The New Zealand Initiative is urging the government to abandon the Fair Digital News Bargaining Bill, warning that the proposed legislation could harm the very news organisations it aims to help.

In a new research note, the Initiative argues that the bill, which would require large digital platforms to negotiate payment for news content with New Zealand media companies, is based on flawed premises and risks significant unintended consequences.

“This bill represents a misguided approach to supporting journalism,” said Dr Eric Crampton, Chief Economist at The New Zealand Initiative. “It ignores the potential for voluntary agreements and new business models to emerge as the market adapts to technological change.”

The Initiative’s research highlights several key concerns:

  • The bill could reduce news availability if platforms respond by limiting or removing news content entirely, as seen in Canada.
  • It may entrench existing players and stifle innovation in the media market.
  • The legislation undermines the open nature of the web and sets a dangerous precedent for regulatory overreach.

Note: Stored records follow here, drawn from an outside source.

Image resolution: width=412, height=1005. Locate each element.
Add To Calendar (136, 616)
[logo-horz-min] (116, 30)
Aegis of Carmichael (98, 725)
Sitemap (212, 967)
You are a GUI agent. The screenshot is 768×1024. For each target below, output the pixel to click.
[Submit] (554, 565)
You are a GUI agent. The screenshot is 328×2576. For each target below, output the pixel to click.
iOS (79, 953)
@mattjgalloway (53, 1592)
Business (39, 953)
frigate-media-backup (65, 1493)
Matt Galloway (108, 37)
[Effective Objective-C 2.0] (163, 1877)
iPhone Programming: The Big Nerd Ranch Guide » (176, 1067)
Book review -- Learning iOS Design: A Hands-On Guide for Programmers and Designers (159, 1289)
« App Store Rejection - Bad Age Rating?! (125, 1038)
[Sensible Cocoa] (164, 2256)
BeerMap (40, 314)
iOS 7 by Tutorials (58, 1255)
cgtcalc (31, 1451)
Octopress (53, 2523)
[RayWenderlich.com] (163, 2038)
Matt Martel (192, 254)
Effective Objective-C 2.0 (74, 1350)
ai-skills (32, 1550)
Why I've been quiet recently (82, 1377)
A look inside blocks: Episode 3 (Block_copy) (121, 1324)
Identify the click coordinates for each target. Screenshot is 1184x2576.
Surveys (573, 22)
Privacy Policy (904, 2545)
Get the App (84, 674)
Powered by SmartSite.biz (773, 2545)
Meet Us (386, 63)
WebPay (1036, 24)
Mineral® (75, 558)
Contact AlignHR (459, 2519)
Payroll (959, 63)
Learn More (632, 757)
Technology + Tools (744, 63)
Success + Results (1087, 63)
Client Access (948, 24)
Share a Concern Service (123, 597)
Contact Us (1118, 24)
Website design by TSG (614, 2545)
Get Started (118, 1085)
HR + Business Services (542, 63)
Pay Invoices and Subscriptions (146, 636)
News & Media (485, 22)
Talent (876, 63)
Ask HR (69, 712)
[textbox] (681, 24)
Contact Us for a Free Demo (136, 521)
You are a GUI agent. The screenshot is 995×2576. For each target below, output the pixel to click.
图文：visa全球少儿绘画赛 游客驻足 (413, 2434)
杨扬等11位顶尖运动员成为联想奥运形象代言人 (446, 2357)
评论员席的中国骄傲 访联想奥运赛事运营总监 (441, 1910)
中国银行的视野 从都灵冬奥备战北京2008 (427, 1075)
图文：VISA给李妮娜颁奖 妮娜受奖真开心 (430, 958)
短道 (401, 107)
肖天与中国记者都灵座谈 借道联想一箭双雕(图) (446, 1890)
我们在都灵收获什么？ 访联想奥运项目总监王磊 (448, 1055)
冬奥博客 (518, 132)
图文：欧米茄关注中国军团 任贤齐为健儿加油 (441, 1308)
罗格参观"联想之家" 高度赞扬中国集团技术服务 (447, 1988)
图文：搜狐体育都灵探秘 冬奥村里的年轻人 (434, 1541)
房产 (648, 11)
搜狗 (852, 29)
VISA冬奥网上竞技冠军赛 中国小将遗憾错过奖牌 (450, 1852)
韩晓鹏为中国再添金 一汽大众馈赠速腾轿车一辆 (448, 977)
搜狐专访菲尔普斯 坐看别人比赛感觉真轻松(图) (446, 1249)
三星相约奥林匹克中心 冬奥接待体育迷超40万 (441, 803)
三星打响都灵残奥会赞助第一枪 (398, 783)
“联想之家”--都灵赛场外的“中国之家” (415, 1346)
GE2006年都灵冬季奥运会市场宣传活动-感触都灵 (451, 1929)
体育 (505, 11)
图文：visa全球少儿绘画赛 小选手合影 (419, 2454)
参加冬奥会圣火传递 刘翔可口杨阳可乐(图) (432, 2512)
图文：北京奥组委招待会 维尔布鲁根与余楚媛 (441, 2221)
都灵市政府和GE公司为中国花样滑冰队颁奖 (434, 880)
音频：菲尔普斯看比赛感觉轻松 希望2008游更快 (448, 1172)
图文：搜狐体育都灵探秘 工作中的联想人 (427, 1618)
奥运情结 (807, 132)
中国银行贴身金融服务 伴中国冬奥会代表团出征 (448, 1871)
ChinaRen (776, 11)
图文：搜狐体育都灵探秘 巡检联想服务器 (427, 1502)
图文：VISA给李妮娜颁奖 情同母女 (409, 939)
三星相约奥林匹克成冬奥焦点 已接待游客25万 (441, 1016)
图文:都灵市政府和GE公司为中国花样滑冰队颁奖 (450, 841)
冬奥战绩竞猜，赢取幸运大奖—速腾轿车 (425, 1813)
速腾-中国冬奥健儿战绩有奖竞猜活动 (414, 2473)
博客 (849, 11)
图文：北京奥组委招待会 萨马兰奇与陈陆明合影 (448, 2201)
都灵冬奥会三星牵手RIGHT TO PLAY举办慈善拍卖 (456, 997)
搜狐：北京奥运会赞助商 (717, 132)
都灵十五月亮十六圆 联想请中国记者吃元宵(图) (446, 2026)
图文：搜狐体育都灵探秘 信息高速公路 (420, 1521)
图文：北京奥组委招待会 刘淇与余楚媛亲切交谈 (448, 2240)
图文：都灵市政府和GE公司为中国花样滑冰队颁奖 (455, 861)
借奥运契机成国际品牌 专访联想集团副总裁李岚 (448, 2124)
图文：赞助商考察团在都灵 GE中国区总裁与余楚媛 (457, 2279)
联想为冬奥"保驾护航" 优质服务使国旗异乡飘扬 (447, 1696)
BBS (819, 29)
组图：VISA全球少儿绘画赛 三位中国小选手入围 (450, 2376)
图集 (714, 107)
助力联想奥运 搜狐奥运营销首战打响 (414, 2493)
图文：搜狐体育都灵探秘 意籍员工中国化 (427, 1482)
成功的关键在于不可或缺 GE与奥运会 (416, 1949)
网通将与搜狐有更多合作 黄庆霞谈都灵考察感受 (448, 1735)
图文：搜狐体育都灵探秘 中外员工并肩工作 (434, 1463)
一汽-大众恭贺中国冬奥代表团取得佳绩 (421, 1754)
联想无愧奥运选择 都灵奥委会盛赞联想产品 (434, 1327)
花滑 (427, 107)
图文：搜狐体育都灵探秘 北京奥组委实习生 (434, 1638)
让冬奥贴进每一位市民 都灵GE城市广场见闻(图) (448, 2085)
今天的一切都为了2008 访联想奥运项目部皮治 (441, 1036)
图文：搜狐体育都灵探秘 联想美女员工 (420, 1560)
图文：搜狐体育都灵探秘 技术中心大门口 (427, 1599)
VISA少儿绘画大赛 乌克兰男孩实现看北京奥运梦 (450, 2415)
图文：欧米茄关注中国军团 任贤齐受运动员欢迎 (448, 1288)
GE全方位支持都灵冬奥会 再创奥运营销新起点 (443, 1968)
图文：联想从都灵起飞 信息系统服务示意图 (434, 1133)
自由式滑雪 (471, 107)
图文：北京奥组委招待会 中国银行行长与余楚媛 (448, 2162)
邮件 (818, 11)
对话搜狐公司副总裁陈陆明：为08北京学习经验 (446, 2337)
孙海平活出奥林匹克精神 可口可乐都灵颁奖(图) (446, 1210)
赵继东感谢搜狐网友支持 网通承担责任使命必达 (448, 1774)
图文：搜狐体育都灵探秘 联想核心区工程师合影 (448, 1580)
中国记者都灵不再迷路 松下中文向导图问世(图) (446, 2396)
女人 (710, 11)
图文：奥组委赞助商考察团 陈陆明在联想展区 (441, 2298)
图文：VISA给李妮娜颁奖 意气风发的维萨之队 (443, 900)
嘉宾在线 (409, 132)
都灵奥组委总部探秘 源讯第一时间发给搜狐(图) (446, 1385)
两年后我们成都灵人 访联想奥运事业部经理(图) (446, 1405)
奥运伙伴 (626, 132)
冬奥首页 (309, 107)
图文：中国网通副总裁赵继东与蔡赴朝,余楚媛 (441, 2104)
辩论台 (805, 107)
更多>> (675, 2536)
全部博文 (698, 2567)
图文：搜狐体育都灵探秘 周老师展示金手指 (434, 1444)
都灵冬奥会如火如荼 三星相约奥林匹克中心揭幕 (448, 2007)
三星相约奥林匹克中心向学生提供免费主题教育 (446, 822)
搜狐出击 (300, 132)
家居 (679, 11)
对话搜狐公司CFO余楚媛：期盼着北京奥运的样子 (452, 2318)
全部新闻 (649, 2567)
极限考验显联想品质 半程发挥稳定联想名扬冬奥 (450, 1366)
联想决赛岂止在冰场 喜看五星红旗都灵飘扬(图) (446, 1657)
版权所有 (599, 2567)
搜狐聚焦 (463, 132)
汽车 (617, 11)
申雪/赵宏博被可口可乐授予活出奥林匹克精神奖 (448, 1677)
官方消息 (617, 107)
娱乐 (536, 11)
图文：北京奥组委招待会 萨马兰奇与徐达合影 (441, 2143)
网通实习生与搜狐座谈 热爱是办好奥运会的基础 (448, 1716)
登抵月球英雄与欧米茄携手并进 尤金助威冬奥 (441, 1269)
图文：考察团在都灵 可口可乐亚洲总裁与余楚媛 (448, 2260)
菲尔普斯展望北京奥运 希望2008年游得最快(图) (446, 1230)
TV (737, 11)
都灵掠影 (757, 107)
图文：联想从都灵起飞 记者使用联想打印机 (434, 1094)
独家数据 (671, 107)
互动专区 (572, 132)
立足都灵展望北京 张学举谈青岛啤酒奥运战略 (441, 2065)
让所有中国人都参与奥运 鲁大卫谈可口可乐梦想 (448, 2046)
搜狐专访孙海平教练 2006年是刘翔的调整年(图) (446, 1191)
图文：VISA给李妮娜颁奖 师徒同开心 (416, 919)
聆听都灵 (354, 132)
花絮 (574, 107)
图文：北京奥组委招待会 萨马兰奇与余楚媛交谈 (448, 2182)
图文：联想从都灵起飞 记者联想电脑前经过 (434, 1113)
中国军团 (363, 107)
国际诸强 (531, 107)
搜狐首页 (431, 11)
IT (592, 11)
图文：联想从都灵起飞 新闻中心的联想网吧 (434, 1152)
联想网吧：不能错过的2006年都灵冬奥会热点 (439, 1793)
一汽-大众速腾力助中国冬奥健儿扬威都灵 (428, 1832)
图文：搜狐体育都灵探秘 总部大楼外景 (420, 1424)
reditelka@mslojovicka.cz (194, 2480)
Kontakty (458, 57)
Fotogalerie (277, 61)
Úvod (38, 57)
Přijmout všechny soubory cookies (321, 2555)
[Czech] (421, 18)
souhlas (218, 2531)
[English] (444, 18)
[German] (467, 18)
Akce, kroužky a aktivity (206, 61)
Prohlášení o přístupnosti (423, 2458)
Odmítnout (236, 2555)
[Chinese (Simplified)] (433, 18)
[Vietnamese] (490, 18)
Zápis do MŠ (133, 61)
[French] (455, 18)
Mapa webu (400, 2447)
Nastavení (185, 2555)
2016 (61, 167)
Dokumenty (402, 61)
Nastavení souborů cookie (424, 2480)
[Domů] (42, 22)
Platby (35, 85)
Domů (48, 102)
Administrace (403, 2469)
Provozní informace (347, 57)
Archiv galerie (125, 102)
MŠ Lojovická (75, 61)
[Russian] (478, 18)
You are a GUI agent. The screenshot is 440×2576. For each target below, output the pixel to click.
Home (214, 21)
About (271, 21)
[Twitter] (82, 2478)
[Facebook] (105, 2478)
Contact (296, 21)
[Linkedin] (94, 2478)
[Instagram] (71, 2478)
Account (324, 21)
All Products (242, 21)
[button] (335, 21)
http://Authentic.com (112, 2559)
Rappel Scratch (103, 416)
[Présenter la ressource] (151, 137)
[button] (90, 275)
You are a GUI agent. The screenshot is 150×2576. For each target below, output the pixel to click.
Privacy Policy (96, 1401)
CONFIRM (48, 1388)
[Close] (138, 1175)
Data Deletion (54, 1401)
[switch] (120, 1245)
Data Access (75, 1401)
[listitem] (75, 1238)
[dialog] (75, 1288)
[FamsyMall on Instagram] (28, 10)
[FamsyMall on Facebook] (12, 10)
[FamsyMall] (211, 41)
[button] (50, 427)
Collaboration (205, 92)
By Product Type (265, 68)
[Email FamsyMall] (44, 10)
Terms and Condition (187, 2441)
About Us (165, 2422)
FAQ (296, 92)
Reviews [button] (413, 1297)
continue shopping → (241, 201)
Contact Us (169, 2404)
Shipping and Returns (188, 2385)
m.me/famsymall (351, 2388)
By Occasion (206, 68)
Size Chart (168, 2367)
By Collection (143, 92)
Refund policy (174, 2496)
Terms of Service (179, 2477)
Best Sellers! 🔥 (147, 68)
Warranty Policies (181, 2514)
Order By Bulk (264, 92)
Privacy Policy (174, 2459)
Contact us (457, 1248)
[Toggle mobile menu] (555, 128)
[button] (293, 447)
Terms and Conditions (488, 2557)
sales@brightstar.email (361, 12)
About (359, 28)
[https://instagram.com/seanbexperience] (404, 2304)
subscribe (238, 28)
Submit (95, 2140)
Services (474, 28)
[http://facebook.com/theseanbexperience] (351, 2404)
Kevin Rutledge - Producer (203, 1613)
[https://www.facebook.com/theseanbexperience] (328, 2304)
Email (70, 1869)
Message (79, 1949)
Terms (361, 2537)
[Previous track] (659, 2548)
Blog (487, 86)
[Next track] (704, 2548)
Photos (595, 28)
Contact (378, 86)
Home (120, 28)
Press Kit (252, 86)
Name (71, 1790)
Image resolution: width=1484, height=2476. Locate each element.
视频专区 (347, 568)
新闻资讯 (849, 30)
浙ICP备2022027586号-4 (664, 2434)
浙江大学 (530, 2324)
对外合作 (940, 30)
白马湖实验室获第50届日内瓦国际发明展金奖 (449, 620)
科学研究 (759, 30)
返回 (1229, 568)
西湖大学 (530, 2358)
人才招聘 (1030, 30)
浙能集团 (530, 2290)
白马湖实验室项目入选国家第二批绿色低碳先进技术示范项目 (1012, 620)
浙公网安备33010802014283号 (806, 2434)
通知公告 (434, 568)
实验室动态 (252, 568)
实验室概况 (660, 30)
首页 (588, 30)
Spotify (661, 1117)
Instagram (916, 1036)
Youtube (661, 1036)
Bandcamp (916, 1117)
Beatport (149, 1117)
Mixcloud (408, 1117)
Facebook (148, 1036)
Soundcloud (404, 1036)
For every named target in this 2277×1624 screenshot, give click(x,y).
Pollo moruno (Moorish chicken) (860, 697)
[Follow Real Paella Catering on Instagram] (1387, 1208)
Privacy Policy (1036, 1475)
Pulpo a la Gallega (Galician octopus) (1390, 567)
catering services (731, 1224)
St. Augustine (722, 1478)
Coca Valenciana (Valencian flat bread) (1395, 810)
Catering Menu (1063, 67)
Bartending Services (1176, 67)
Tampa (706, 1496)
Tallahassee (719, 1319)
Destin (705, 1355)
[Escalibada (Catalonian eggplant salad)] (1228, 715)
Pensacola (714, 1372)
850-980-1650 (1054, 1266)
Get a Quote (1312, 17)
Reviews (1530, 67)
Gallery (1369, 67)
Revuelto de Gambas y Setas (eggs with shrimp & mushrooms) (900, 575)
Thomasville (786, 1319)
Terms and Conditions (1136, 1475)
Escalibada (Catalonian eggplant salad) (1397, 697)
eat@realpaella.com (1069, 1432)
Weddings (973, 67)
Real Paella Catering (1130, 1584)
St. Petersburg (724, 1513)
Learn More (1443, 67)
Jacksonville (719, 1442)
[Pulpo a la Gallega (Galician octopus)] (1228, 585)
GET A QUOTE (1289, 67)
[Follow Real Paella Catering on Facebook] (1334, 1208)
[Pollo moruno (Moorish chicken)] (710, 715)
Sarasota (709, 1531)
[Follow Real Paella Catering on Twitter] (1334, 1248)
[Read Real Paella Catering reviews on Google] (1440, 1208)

“If there is a public interest case for supporting journalism, it would be more transparent and economically efficient to do so through direct subsidies rather than through forced transfers from one sector to another,” Dr Crampton added.

The Initiative recommends that instead of pursuing this legislation, policymakers should focus on targeted support for public interest journalism and creating an environment that encourages innovation and competition in the digital age.

The research note The Fair Digital News Bargaining Bill is available on the New Zealand Initiative website.